Вела конференцию, как и все предыдущие, Алиса Львова. Ее вступительное слово традиционно было очень кратким.
Уже второй год первым в программе стоит выступление Анны Топоровой (ИМЛИ), посвященное творчеству Данте. В этом году в докладе «“Проворная и вьющаяся рысь”: мотив движения и его функции в первой песни дантовского “Ада”» исследовательница проанализировала сцену с рысью, львом и волчицей, преграждающими путь Данте ввысь, и выявила, какую смысловую (идеологическую) нагрузку несет описание движений этих зверей; как бестиарные характеристики вписываются в христианскую традицию.
Cледом за разговором о зверях в «Божественной комедии» внимание аудитории переключилось на жанр, казалось бы, весьма далекий от времени Данте. Ирина Антанасиевич (Белградский университет), уже не в первый раз приезжающая на бестиарий, увлекла слушателей рассказом о поэтике комиксов, поиском ответа на вопрос: «Движенья нет, а есть ли статика комикса?»
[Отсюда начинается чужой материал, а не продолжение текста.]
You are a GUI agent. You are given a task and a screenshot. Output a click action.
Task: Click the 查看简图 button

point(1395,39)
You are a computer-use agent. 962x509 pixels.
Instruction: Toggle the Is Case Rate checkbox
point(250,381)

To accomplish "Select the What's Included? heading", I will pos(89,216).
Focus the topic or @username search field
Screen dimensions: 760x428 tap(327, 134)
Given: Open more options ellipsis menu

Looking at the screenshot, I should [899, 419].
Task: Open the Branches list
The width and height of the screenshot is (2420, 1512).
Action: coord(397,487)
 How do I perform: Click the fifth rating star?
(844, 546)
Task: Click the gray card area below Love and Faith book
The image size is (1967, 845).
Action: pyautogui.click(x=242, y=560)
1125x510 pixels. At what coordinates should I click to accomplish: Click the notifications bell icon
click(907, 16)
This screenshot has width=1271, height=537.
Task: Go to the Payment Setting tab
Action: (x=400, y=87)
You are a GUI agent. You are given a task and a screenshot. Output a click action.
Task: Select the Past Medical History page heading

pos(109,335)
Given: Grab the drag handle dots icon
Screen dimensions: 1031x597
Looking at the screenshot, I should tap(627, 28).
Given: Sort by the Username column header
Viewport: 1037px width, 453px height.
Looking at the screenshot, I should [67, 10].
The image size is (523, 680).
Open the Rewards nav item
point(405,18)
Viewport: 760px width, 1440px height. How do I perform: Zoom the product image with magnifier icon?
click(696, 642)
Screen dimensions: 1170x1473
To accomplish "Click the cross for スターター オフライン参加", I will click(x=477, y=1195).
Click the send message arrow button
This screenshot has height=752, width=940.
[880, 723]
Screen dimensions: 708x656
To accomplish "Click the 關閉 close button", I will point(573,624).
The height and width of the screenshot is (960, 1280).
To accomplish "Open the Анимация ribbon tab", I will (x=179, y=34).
Затем доклад Кирилла Чекалова (ИМЛИ РАН) «Прогулка двух обезьян по Парижу (“Балао” Гастона Леру)» перенес слушателей в Париж начала XX века. Анималистические мотивы не слишком часто встречаются в прозе известного представителя французской массовой литературы Гастона Леру. В этом смысле его роман «Балао» (1911, русский перевод — 1912, экранизация В. Жассе — 1913) можно считать исключением: в центре сюжета — приключения привезенного с далекого острова «антропопитека» («человекообезьяны»), которого профессор Кориолис благодаря несложной хирургической операции превратил (или, как профессор Преображенский, почти превратил) в человека. Доклад посвящен одному из наиболее интересных эпизодов романа, где подробно воссоздана прогулка по Парижу Балао и его приятеля, шимпанзе Габриэля; они изысканно одеты, но им не всегда удается скрыть звериное начало. Чрезвычайная точность маршрута (Леру был парижанином до мозга костей, хотя писал роман в Ницце) сочетается с отсылками к хорошо знакомым публике «прекрасной эпохи» сюжетам из светской хроники и хроники происшествий. Несомненно, учтен в «Балао» и «Остров доктора Моро», однако присутствующие в книге Уэллса и характерные для поэтики Леру макабрические элементы отступают на второй план: «Балао» — самый смешной из романов писателя. Порядком нашкодивший в провинции и столице Франции Балао оказывается в итоге воплощением рыцарства и благородства, но не вписывается в современную цивилизацию и отправляется на историческую родину.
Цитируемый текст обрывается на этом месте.